Antipostales por Navidad
Los deseos de escapar por Navidad suelen llegar más o menos cuando los villancicos invaden el hilo musical de los supermercados.
O cuando el primer petardo retumba en la estrecha calle donde vivimos y todos damos un respingo en casa.
Es entonces cuando reaparace la idea de coger la mochila, subir al coche y conducir hasta algún lugar donde la Navidad, sencillamente, no exista. Donde pueda ser -ya no sólo ignorada- sino también olvidada.
De ahí las antipostales que me envío por Navidad cada vez que puedo.
Éstas llegan de Marruecos, sin villancicos, petardos, lucecitas ni compras de última hora.
La redundante navidad no se pasea por los callejones de estos pueblos. Tampoco las prisas o las compras absurdas.
Por no haber, no hay ni turistas en busca del mejor souvenir al “mejor” precio.
Compramos pan, naranjas y tomates a la vuelta de nuestra nueva casita y desayunamos en la azotea.
Al sol y en manga corta.
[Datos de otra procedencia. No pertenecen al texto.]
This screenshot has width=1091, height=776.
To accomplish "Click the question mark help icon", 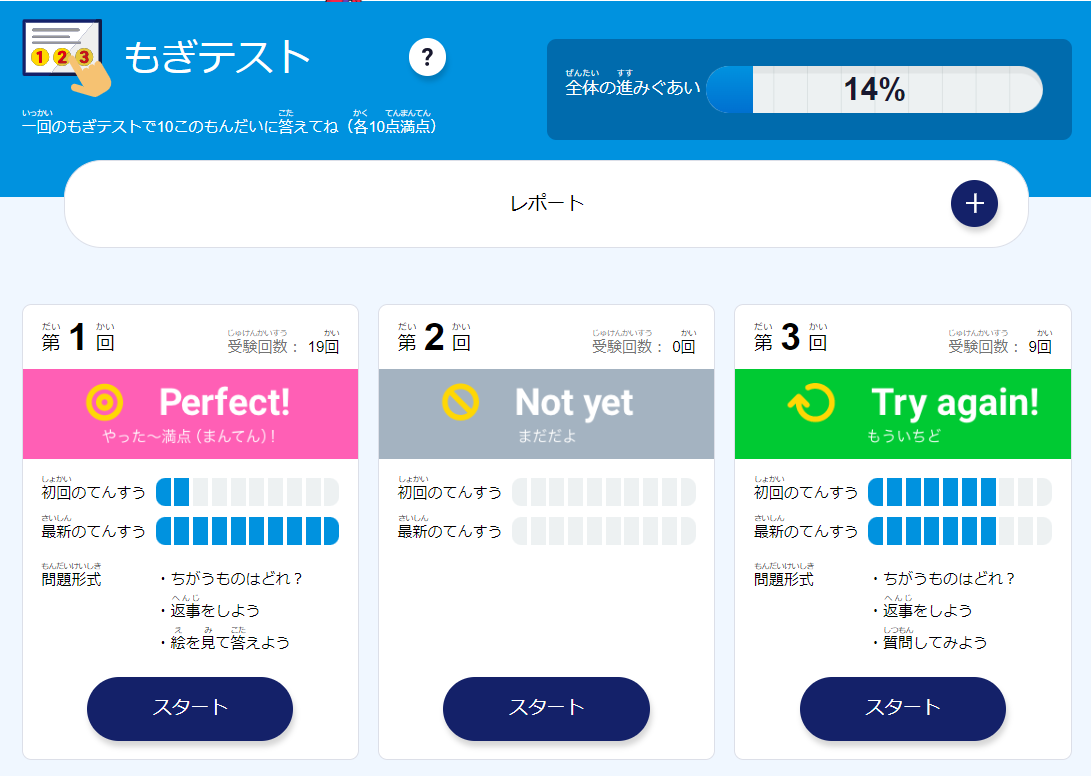I will (427, 57).
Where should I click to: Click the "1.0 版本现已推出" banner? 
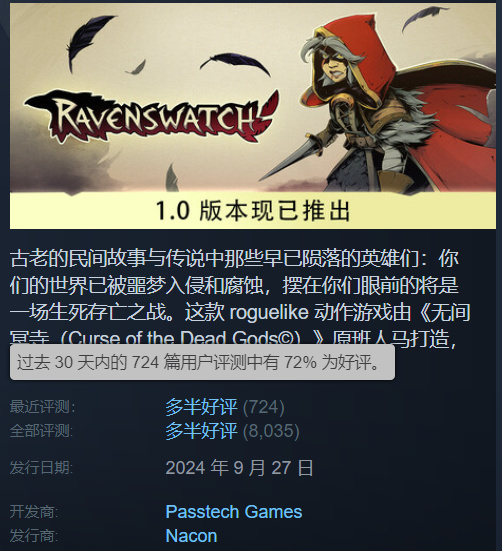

Café, zumo y tostadas.
Otro café y el desayuno ha durado dos horas.
Aprovecho para fotografiar el pueblo desde aquí.
Me encanta la pequeña mezquita que tenemos de vecina.
Los primeros días me despertaba de madrugada con la llamada del Imam pero ya ni me entero.
A los cuervos también les encanta el pequeño edificio.
Entran y salen por su ventanuco y yo juego cada mañana a capturar su ir y venir.
Luego llegan unos pintores y montan un rudimentario andamio.
Los cuervos se van y yo sigo haciendo fotos de los trabajos.
Al día siguiente se repite el ritual: pan, desayuno, cuervos, segundo café y los pintores con su andamio.
De pronto uno de ello se fija en que les estoy haciendo fotos.
Yo sonrío y pido disculpas en árabe.
Ellos saludan, posan y me piden que les envíe las fotos a un email.
Nuestra única preocupación después del interminable desayuno es en qué playa desierta tomaremos el aperitivo.
Y así todo.
Me gusta que desde mi ventana se huela el mar y se escuche a los niños gritando en el patio del colegio;
que el mismo gato se cuele cada noche en la cocina para comerse las sobras;
tumbarme en un prado y que me rodeen las ovejas;
terminar compartiendo el almuerzo con un temeroso perro pastor;
que el antiguo café de los pescadores de Asilah siga abierto y que,
aunque ya no sea exactamente lo mismo que hace 20 años,
continúes encontrando a los trovadores ensayando.
En mis primeros recuerdos “navideños” la abuela toca la pandereta y baila por la casa mientras mi hermano y yo intentamos imitarla muertos de la risa; papá demuestra que la zambomba “funciona perfectamente” haciéndola sonar con tanta fuerza que tememos que la rompa; mamá coloca en su rincón de siempre el pino artificial que cada año es más difícil de enderezar y lo decora mientras se percata -otra vez- de que cada año quedan menos bolas; las navidades que nuestros primos se quedan a dormir son las mejores con caos de colchonetas, juegos y carreras; nunca nieva lo suficiente para hacer muñecos de nieve como los de las películas, pero los hacemos pequeñitos y luego los pisamos…
Y es que cuando huyo de la navidad no lo hago de los recuerdos porque no sé quién sería sin ellos, sólo escapo de la maldita parafernalia, de lo innecesario y lo forzado.